Depending on how early your baby was born, he can be anywhere up to 16 weeks old when he hits his due date. But he is still just a newborn. This is so surreal and hard to comprehend – shouldn’t he be smiling and interacting by now?! Instead he’s only just started crying! Despite your baby having these two ages (actual and corrected), he will never fit into either box! ‘Generalised’ information will never apply and you will never get a straight answer. Again, I know this is the case for all babies (they are all different and don’t go by the book) but it is particularly prevalent with premature babies – milestones are widely variable, ‘wonder weeks’ are completely erratic and he’ll be behind but ahead all at the same time. You will quickly find yourself telling people his corrected age when they ask. The looks you get when you tell someone he is 16 weeks old are discouraging, even when you explain he is ‘technically’ 6 weeks. He will constantly be compared and you will get sick of hearing ‘oh he is SOOO small’! At first you won’t be ok with this, but you will learn to just smile and nod and remind yourself how small he once was – and then you will feel insanely proud and even pompous! You would THINK that everyone would at least be compassionate or even impressed considering his story, but unfortunately not all is right with the world.

Premature Baby Meme

This one is quite bizarre but something that sticks out in my mind…laugh at me all you want! When James did mature into a bright-eyed 4 week old (corrected – see, it has to be clarified!), I found I was forcing sleep on him! I was so used to feeding him and immediately cuddling him to sleep that when he started looking around and becoming more alert I was shooshing him and rocking him, and trying everything to help him nod off! And no, he wasn’t even crying, just awake! This is partly because I didn’t know any better as a new Mum, and partly because the feed-sleep routine was all I’d known. I then had a light-bulb moment (yes, it does happen occasionally!) and realised derr Amy, he is going to grow and develop eventually! This is the moment you have been waiting for and you are doing your best to obstruct it! We’ve all heard people say ‘being a mum is the toughest job ever, but it is also the most rewarding’. But because you have had extra weeks or months of the newborn stage, you may feel like you had to wait a lifetime for the ‘rewards’. Of course your healthy baby is the biggest reward of all and you will feel extremely blessed to have spent every extra second with him, but by the time he hits 40 weeks you will also be well and truly ready to progress to the next phase of interaction and smiles. Don’t feel guilty that you feel this way. People will tell you to ‘lap it up’, cherish the newborn cuddles, ’they grow up so fast’. You can promptly remind them just how immensely you treasured your once-a-day hour-long cuddle in the neonatal unit. You are the last person to take this for granted!

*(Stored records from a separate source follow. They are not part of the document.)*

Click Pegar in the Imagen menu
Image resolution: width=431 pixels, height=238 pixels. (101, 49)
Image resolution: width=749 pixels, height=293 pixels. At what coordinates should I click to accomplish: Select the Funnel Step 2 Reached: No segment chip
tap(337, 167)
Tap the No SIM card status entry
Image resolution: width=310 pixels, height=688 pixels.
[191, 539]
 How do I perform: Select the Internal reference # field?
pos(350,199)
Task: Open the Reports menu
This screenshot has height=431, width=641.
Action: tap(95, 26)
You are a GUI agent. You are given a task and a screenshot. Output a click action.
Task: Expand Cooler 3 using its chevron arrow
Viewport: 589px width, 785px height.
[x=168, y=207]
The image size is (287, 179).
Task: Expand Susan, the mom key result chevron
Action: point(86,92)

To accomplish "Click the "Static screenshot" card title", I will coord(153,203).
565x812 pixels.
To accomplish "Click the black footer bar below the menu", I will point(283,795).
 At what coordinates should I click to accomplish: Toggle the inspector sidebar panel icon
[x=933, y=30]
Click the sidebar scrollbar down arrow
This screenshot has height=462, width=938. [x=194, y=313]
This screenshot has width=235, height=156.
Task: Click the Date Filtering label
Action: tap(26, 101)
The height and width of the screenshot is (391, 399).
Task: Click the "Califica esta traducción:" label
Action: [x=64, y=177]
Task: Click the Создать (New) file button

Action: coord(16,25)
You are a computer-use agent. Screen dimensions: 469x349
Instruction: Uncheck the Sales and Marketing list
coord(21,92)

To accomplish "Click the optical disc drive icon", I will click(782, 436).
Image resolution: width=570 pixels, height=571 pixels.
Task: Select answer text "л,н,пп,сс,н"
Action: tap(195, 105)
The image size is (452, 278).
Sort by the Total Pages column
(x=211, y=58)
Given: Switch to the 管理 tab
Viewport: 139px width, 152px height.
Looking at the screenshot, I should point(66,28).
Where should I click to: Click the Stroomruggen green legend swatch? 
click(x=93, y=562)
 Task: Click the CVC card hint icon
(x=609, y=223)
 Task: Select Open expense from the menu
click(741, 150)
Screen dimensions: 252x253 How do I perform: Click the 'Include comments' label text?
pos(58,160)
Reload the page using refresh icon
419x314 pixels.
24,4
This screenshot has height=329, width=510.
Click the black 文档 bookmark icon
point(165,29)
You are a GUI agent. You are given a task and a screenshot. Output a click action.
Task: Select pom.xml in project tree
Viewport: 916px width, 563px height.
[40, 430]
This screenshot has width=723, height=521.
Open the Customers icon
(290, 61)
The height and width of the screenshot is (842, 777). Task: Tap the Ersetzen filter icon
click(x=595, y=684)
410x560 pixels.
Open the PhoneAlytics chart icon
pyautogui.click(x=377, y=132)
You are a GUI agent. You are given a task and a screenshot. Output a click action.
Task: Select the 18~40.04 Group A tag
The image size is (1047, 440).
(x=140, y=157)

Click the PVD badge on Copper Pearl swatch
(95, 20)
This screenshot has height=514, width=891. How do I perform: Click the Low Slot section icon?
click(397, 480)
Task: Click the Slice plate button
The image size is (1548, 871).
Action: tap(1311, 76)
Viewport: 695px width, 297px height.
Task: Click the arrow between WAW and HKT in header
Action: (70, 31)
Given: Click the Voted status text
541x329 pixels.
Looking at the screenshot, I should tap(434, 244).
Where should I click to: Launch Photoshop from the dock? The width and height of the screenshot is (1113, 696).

Overall, I believe that surviving this unfamiliar and down-right scary journey depends on breaking some habits, forgetting the clock, and learning to trust your baby instead of the routine. Your baby will start to wake when he is hungry and you won’t feel nervous to feed him. He will go 4 hours between feeds, and you won’t worry that it’s too long. He will get thigh rolls and you won’t need to weigh him every week. He will cry and you will know the exact reason for it. He will sneeze and you will think it’s cute instead of immediately assuming he’s got pneumonia. He will have more awake time and you will stop stressing that he’s burning energy and not asleep. And then he will smile, and all the blood, sweat and tears will be completely worth it. One day, like the flick of a switch, you will have faith in yourself and your baby. But it won’t happen overnight. Have patience, and remind yourself how far you’ve both come.